La France est « particulièrement touchée » par la traite des mineurs, affirme la ministre des Droits des femmes, qui souhaite leur assurer une « protection inconditionnelle » dans le cadre de la protection de l’enfance. Elle demande donc notamment aux préfets et aux procureurs de la République de créer des groupes spécialisés sur la traite des mineurs au sein des conseils départementaux de prévention de la délinquance, d’aide aux victimes et de lutte contre la drogue, les dérives sectaires et les violences faites aux femmes. Ils seront chargés à la fois de mettre en œuvre des actions pour protéger les mineurs et poursuivre les auteurs.
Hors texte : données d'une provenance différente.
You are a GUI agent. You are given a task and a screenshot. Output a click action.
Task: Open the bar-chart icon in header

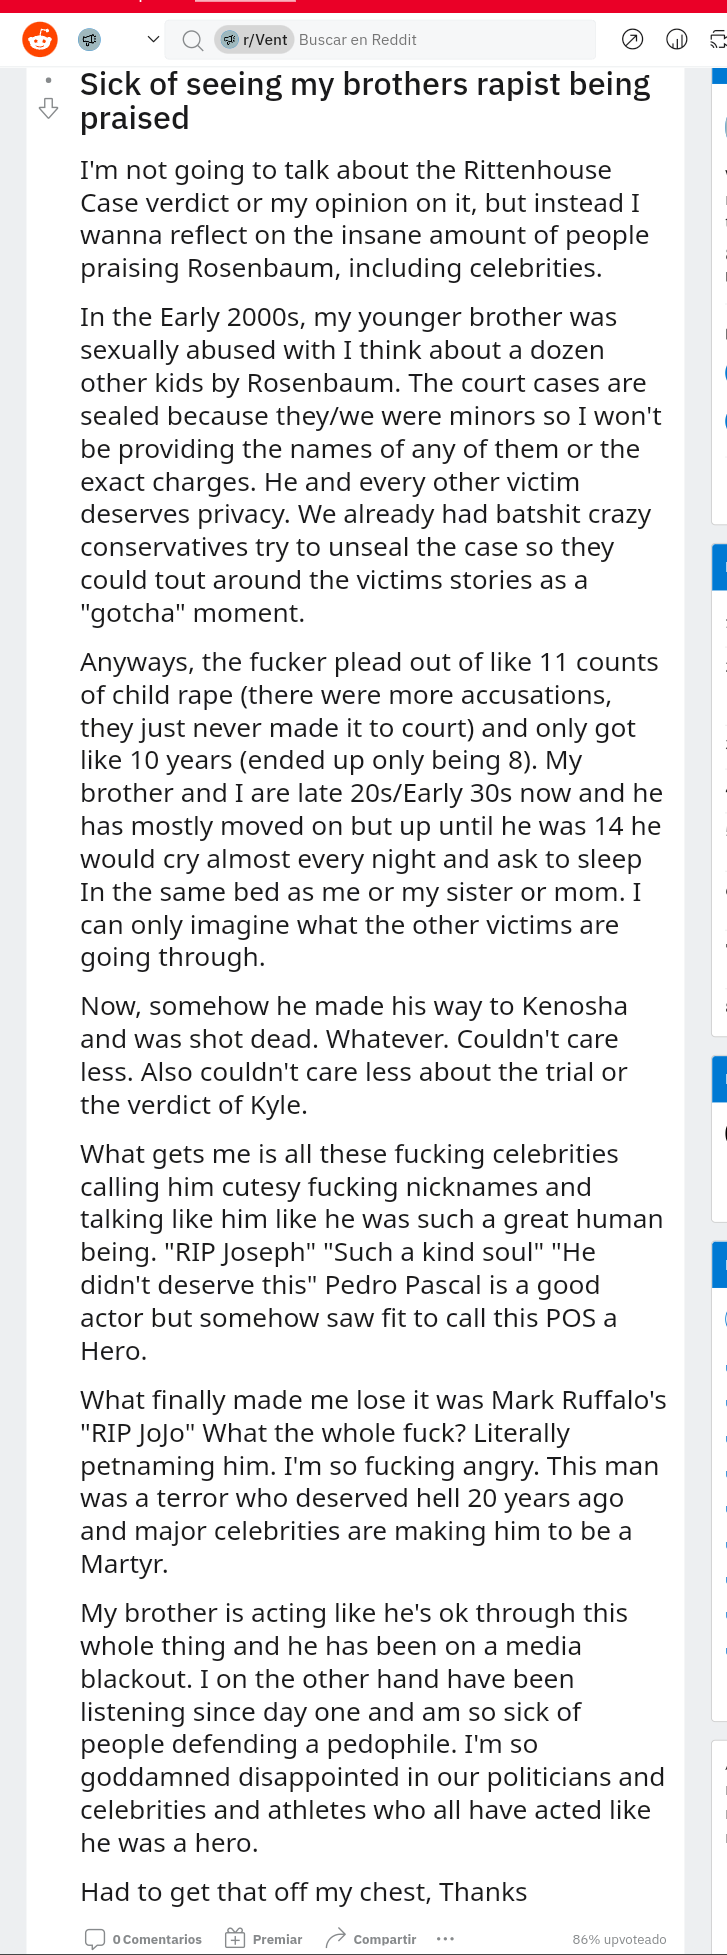point(677,40)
La ministre proposera aussi à l’Assemblée des départements de France de conclure une convention en vue de clarifier les compétences des services de l’aide sociale à l’enfance dans le suivi des mineurs victimes. Ceux-ci seront d’ailleurs sensibilisés à la spécificité des situations vécues par ces jeunes et, dans ce cadre, une réflexion sera menée sur l’adaptation des modalités d’accueil.

Les mineurs victimes devront aussi bénéficier d’un accueil et d’un hébergement adaptés, indique Najat Vallaud-Belkacem, hébergement qui devra permettre leur « éloignement géographique aux fins de les soustraire aux personnes qui les exploitent ». A cet effet, indique-t-elle, « un centre d’hébergement offrant des places sécurisantes et sécurisées, basé sur [cet] éloignement et la volonté du mineur, sera expérimenté en lien avec les associations spécialisées. La scolarisation des mineurs sera une des priorités » (7).

Signalons enfin que la ministre entend proposer aux autres Etats membres de l’UE de créer une plate-forme européenne de lutte pour la protection de ­l’enfance qui abordera la question de la traite. Objectifs, selon elle : « mutualiser les bonnes pratiques et permettre à chacun de connaître les mesures d’assistance aux mineurs qui ont été ordonnées dans d’autres pays pour une meilleure mise en cohérence du suivi socio-éducatif ».

Notes

(1) La grande majorité des victimes (80 %) étaient des femmes et des filles mineures, essentiellement en provenance des pays d’Europe de l’Est, d’Afrique subsaharienne, du Brésil, du Maghreb et de Chine.

(2) Après avoir été adopté en première lecture par l’Assemblée nationale le 4 décembre dernier, le texte doit prochainement être débattu au Sénat – Voir ASH n° 2837 du 13-12-13, p. 5.

(3) Cette loi donne une définition élargie de la traite des êtres humains et rétablit le crime de réduction en esclavage, notamment – Voir ASH n° 2822 du 30-08-13, p. 38.

(4) Ce fonds sera alimenté par des crédits de l’Etat, des recettes provenant de la confiscation des biens et produits issus du proxénétisme et d’un prélèvement sur le produit des amendes forfaitaires prévues pour le recours à la prostitution.

(5) Voir en dernier lieu ASH n° 2859 du 9-05-14, p. 10.

(6) Rappelons que ces plans résulteront de la fusion des plans départementaux d’action pour le logement des personnes défavorisées et des plans départementaux d’accueil, d’hébergement et d’insertion – Voir ce numéro, p. 49.

(7) Il appartiendra au délégué interministériel à l’hébergement et l’accès au logement de définir le cahier des charges de ce nouveau dispositif.